Movies where the villain executes one of his henchmen

Clarence has one of his men thrown onto Murphy’s patrol car windscreen during the chase near the start of the film

with a send off line like “can you fly?”

Henchwoman wasn’t it? And later he shoots another higher up henchman as “the price of failure Mr. Bond”

From what I remember off the UK History channel, a Roman commander pursuing Spartacus was so infuriated by the inability of his Legions to defeat Spartacus that he ordered the decimation to spur on his men before more able military commanders did the job for him (IIRC he was a politician looking for some kudos and not a military man proper) Other soldiers were supposed to go along the ranks and kill every tenth man.

Yeah, it’s quite common in Bond movies. Some that immediately come to mind is that Franz Sanchez kills both Milton Krest and his (Sanchez’s, not Krest’s) main accountant in License To Kill. Renard kills a Russian nuclear scientist whose name I also forget in The World is Not Enough, and, while it’s not quite the same category, Elektra King’s master plan calls for Renard to die implementing it.

Well, the Bond movies got it from the Bond books – Ian Fleming did it to dramatic purpose in THUNDERBALL (the book), I think 1959 publication date. The plot there, however, was that the henchman had raped the gang’s kidnap victim, so after the father paid the ransom, she was not returned “unharmed.” It wasn’t just a gratuitous slaying of the henchman.

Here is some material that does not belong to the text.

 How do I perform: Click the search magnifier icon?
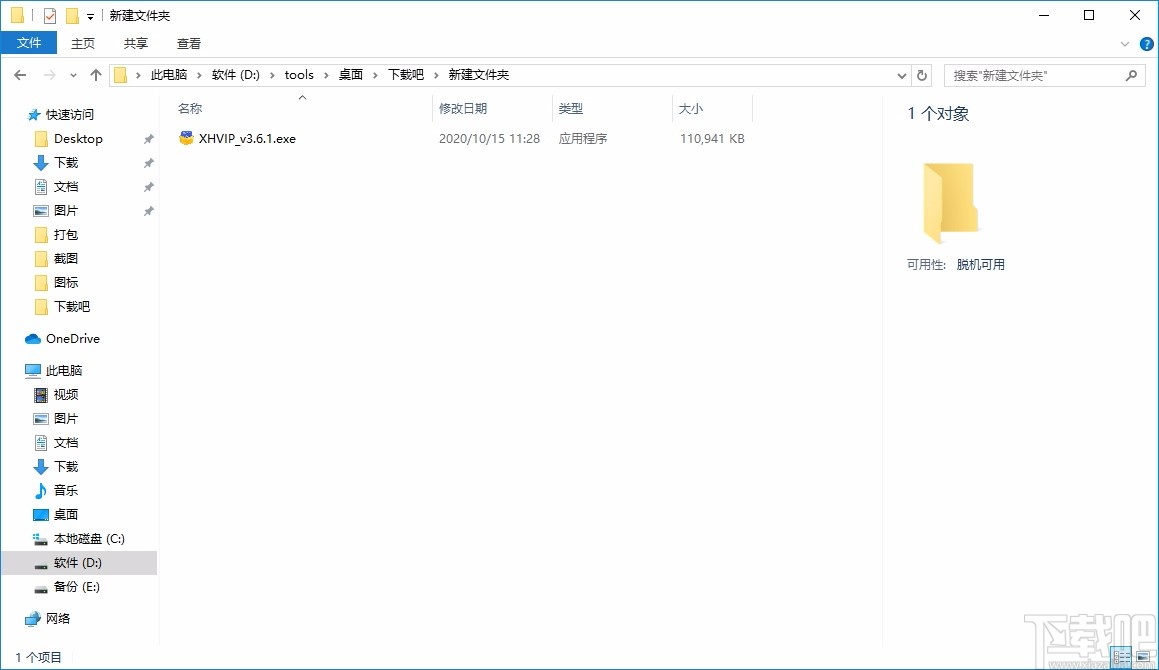pos(1130,75)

How else is a evil genius best able to demonstrate his evil if he’s not allowed to kill a minion or two? Henchmen are the most expendable of all characters, far more even than good guy red-shirts.

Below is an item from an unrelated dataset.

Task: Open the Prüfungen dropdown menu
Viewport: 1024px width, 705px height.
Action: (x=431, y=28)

Plus he’s allowed to kill them without first explaining the entire plot to them and inventing a pointlessly complicated way of doing it. A busy Evil Genius simply doesn’t have the time these days to be doing that all the time.

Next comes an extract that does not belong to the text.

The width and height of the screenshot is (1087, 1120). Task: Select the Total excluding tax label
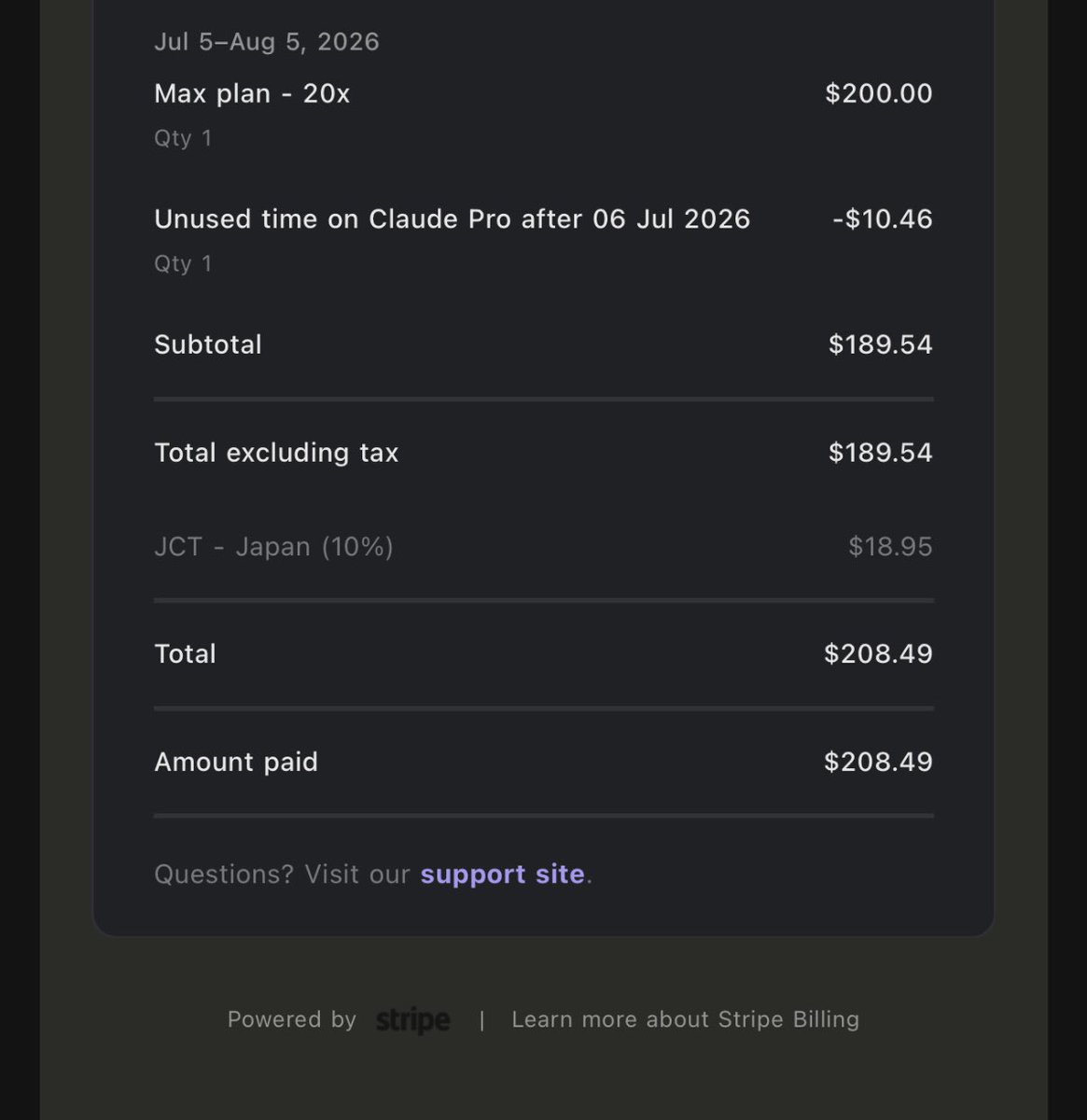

Sure, he did. It just took a while.

Either I was *whooshed * or you mean Seth Green?

Oh, I remember that one! “Supperman II: Return of the Prime Rib.”

A truly delicious movie.

Crassus had dispatched two green legions with Mummius to shadow Sparticus’s forces and report on their movements, while he kept the rest of his legions in the area he expected Sparticus to move to. Mummius, though, disobeyed him and attacked. His troops were routed, and so Crassus ordered decimation of the first 500 men who fled, decimation being an accepted punishment in the Legions for cowardace by a unit.

Nup, Mustafa, the henchman with the fez.

There was a movie starring Sylvester Stallone and John Lithgow that was set on a snow covered mountain. John Lithgow played a ruthless crime boss who shot a female cohort just to show Stallone’s companions he would stop at nothing to get what he wanted. I can’t remember the title of the movie, however.

In Conan the Barbarian, James Earl Jones’ character has one of his followers kill herself just to impress Conan with how loyal they are.

And there was a scene in Pirates of the Caribbean where Geoffrey Rush’s character shoots one of his own crewmen in the heart to test whether or not the curse is lifted. The crewman lives but only because the curse is still in effect.

Thanks for catching that; I hadn’t been back to this thread yet.

Kill Bill Vol. 1: O-Ren Ishii decapatates a Yakusa boss who had brought up her ethnic heritage and then gives a lovely speech laying out her management style for her new comrades-in-arms.

In Bad Girls, Kid Jarrett shoots one of his henchman who runs away from the girls’ ambush.

In Undercover Brother, White She-Devil kills two of her own henchmen because of her love for U.B. I’m not sure if that counts, though, since the then became one of the good guys.

In The Mask of Zorro, the lead villain shoots the soldier who has accidentally killed Don Diego’s wife.

I’ve read a story (sorry, no cite) that the pirate Blackbeard would invite various members of his crew to dine with him, and then “randomly” shoot one of them under the table. Just to keep them on their toes, it would seem.

Nope, though he does leave him behind during the prison break in the second film.

Cliffhanger. Janine Turner was Stallone’s co-star.

Desperado - Bucho shoots one of his henchmen to demonstrate how easy it is to kill someone (because no one can seem to kill El Mariachi)

Perhaps the most recent example? Travolta kills a henchman in The Punisher.